[Date Prev][Date Next][Thread Prev][Thread Next][Date Index][Thread Index]

Re: [Xen-devel] [PATCH V2 3/3] xen-blkback: handle trim request in backend driver



On Thu, Aug 18, 2011 at 05:34:31PM +0800, Li Dongyang wrote:
> Now blkback driver can handle the trim request from guest, we will
> forward the request to phy device if it really has trim support, or we'll
> punch a hole on the image file.
> 
> Signed-off-by: Li Dongyang <lidongyang@xxxxxxxxxx>
> ---
>  drivers/block/xen-blkback/blkback.c |   85 
> +++++++++++++++++++++++++++++------
>  drivers/block/xen-blkback/common.h  |    4 +-
>  drivers/block/xen-blkback/xenbus.c  |   61 +++++++++++++++++++++++++
>  3 files changed, 135 insertions(+), 15 deletions(-)
> 
> diff --git a/drivers/block/xen-blkback/blkback.c 
> b/drivers/block/xen-blkback/blkback.c
> index 2330a9a..5acc37a 100644
> --- a/drivers/block/xen-blkback/blkback.c
> +++ b/drivers/block/xen-blkback/blkback.c
> @@ -39,6 +39,9 @@
>  #include <linux/list.h>
>  #include <linux/delay.h>
>  #include <linux/freezer.h>
> +#include <linux/loop.h>
> +#include <linux/falloc.h>
> +#include <linux/fs.h>
>  
>  #include <xen/events.h>
>  #include <xen/page.h>
> @@ -258,13 +261,16 @@ irqreturn_t xen_blkif_be_int(int irq, void *dev_id)
>  
>  static void print_stats(struct xen_blkif *blkif)
>  {
> -     pr_info("xen-blkback (%s): oo %3d  |  rd %4d  |  wr %4d  |  f %4d\n",
> +     pr_info("xen-blkback (%s): oo %3d  |  rd %4d  |  wr %4d  |  f %4d"
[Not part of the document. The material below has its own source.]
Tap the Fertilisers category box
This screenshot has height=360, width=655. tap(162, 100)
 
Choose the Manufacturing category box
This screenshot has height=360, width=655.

> +              "  |  tr %4d\n",
>                current->comm, blkif->st_oo_req,
> -              blkif->st_rd_req, blkif->st_wr_req, blkif->st_f_req);
> +              blkif->st_rd_req, blkif->st_wr_req,
> +              blkif->st_f_req, blkif->st_tr_req);
>       blkif->st_print = jiffies + msecs_to_jiffies(10 * 1000);
>       blkif->st_rd_req = 0;
>       blkif->st_wr_req = 0;
>       blkif->st_oo_req = 0;
> +     blkif->st_tr_req = 0;
>  }
>  
>  int xen_blkif_schedule(void *arg)
> @@ -563,6 +569,10 @@ static int dispatch_rw_block_io(struct xen_blkif *blkif,
>               blkif->st_f_req++;
>               operation = WRITE_FLUSH;
>               break;
> +     case BLKIF_OP_TRIM:
> +             blkif->st_tr_req++;
> +             operation = REQ_DISCARD;
> +             break;
>       case BLKIF_OP_WRITE_BARRIER:
>       default:
>               operation = 0; /* make gcc happy */
> @@ -572,7 +582,7 @@ static int dispatch_rw_block_io(struct xen_blkif *blkif,
>  
>       /* Check that the number of segments is sane. */
>       nseg = req->nr_segments;
> -     if (unlikely(nseg == 0 && operation != WRITE_FLUSH) ||
> +     if (unlikely(nseg == 0 && operation != (WRITE_FLUSH | REQ_DISCARD)) ||
>           unlikely(nseg > BLKIF_MAX_SEGMENTS_PER_REQUEST)) {
>               pr_debug(DRV_PFX "Bad number of segments in request (%d)\n",
>                        nseg);
> @@ -627,10 +637,13 @@ static int dispatch_rw_block_io(struct xen_blkif *blkif,
>        * the hypercall to unmap the grants - that is all done in
>        * xen_blkbk_unmap.
>        */
> -     if (xen_blkbk_map(req, pending_req, seg))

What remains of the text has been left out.